> _What this task involves_: Each line from the one containing "Task: Click the red" through the last line of the records below is to be repeated as written, with nothing added.

> _Given records_:

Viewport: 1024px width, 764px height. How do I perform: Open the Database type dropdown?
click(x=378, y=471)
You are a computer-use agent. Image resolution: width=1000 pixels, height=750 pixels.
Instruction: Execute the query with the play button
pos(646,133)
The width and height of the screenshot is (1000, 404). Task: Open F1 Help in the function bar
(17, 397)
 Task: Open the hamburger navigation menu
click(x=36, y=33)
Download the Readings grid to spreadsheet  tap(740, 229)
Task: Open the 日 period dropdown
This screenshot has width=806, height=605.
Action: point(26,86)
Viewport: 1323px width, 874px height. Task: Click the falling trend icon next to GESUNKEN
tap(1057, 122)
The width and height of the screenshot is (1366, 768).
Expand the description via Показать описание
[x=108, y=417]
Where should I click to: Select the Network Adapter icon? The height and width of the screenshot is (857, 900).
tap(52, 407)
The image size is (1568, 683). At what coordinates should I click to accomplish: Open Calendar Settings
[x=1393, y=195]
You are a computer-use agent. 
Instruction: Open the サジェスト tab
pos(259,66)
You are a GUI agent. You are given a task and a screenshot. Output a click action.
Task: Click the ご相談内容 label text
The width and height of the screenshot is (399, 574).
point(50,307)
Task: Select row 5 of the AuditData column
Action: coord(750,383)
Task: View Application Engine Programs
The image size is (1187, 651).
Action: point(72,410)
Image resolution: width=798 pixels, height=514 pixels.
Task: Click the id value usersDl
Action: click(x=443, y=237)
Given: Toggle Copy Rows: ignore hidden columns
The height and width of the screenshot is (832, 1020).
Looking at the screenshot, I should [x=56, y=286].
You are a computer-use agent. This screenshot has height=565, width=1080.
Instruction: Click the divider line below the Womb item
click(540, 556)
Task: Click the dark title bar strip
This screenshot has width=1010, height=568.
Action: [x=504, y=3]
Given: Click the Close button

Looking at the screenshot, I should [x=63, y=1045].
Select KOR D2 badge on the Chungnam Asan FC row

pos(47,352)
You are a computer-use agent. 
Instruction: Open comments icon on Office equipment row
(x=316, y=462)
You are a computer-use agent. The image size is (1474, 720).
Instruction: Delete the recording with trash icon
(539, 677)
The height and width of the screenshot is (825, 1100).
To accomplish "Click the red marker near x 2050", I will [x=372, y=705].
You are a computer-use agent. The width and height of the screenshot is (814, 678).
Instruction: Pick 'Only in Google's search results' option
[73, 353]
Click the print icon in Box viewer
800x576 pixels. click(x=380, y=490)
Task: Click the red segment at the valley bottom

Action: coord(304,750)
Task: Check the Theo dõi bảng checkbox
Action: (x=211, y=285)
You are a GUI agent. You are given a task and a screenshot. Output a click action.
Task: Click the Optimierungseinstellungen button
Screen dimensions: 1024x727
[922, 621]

> _Finished exercise_:
Task: Click the red segment at the valley bottom

Action: coord(304,750)
Task: Check the Theo dõi bảng checkbox
Action: (x=211, y=285)
You are a GUI agent. You are given a task and a screenshot. Output a click action.
Task: Click the Optimierungseinstellungen button
Screen dimensions: 1024x727
[922, 621]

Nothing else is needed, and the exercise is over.